Технологии виртуализации сетей от Cisco и VMware – что выбрать?
Виртуализация всего и вся идет уже довольно давно, и в последний год очередь дошла до виртуализации сетей. В образовавшуюся нишу отправилось множество свежих голов и стартапов, но главными претендентами на лидерство в этой области являются две компании – технологический лидер сетевых решений Cisco Systems и лидер рынка виртуализации серверов VMware. Их подходы, в соответствии с «родословной», противоположны, хотя решаемые задачи совпадают.
Прежде всего, стоит определиться с понятиями: что именно мы называем виртуальными сетями.
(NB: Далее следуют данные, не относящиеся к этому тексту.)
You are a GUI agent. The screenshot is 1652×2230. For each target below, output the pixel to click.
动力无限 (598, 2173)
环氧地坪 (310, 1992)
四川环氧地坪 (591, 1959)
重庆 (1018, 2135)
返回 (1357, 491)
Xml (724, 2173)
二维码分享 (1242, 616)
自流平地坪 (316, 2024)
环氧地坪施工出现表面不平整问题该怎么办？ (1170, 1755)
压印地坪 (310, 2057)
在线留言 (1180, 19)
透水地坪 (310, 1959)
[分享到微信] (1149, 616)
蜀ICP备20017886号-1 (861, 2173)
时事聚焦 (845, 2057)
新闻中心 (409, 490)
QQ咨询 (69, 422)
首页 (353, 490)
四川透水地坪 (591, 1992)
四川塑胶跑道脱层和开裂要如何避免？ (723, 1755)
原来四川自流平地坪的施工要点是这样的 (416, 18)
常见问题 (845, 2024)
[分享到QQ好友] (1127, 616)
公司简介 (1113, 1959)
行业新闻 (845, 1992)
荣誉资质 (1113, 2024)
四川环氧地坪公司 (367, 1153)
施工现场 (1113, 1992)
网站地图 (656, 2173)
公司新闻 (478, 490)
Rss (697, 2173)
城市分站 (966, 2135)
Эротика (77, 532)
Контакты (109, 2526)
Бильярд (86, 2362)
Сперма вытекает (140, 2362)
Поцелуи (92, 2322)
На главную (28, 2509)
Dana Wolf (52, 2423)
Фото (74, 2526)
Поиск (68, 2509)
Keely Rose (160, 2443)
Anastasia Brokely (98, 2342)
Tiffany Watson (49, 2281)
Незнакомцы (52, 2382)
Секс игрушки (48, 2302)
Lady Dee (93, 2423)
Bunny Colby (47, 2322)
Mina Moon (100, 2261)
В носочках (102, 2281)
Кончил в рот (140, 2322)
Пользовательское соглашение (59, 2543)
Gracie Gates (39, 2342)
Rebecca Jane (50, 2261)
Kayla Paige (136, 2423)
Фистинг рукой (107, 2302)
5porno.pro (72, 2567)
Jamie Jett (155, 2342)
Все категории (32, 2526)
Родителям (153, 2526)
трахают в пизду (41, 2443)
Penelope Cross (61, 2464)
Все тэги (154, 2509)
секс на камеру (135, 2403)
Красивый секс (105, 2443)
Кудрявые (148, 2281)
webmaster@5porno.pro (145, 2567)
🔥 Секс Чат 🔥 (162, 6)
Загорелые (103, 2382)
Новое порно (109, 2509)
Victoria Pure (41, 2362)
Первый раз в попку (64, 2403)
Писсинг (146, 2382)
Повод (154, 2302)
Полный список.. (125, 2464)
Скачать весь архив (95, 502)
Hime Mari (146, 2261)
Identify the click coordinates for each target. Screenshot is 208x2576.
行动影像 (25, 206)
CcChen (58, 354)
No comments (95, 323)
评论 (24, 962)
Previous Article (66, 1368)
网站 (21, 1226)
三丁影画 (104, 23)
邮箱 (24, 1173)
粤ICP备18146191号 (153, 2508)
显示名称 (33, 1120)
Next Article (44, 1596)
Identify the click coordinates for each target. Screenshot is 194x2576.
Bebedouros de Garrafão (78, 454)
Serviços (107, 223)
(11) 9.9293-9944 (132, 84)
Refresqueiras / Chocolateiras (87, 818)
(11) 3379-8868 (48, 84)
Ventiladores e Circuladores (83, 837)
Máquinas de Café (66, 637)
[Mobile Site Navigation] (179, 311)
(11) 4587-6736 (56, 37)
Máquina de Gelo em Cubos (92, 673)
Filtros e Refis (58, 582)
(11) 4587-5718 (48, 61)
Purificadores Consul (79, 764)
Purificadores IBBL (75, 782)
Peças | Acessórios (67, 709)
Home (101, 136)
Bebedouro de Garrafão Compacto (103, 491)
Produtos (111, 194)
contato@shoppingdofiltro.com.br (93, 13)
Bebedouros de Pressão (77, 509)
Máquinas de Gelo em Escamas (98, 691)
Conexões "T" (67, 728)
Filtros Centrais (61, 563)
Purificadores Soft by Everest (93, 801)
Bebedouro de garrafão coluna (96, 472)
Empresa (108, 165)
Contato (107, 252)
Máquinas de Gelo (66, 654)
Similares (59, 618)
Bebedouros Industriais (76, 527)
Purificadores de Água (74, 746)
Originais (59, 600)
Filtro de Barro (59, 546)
В индустрии уже есть устоявшиеся термины, такие как виртуализация сетевых функций (Network Functions Virtualisation, NFV), то есть виртуализация устройств – маршрутизаторов, балансировщиков, межсетевых экранов – как правило, на серверах платформы x86.
Есть понятие «программно-определяемые сети» (Software Defined Network, SDN) – по факту это централизованное управление потоками трафика, когда решение о выборе пути следования данных принимается на сервере и сообщается всем сетевым коммутаторам/маршрутизаторам. Понятие SDN сейчас во многом является маркетинговым, что размывает его смысл. Например, Cisco позиционирует ACI (Application Centric Infrastructure) как SDN, хотя это «программно-определяемое» решение не имеет программных компонент – даже контроллеры аппаратные.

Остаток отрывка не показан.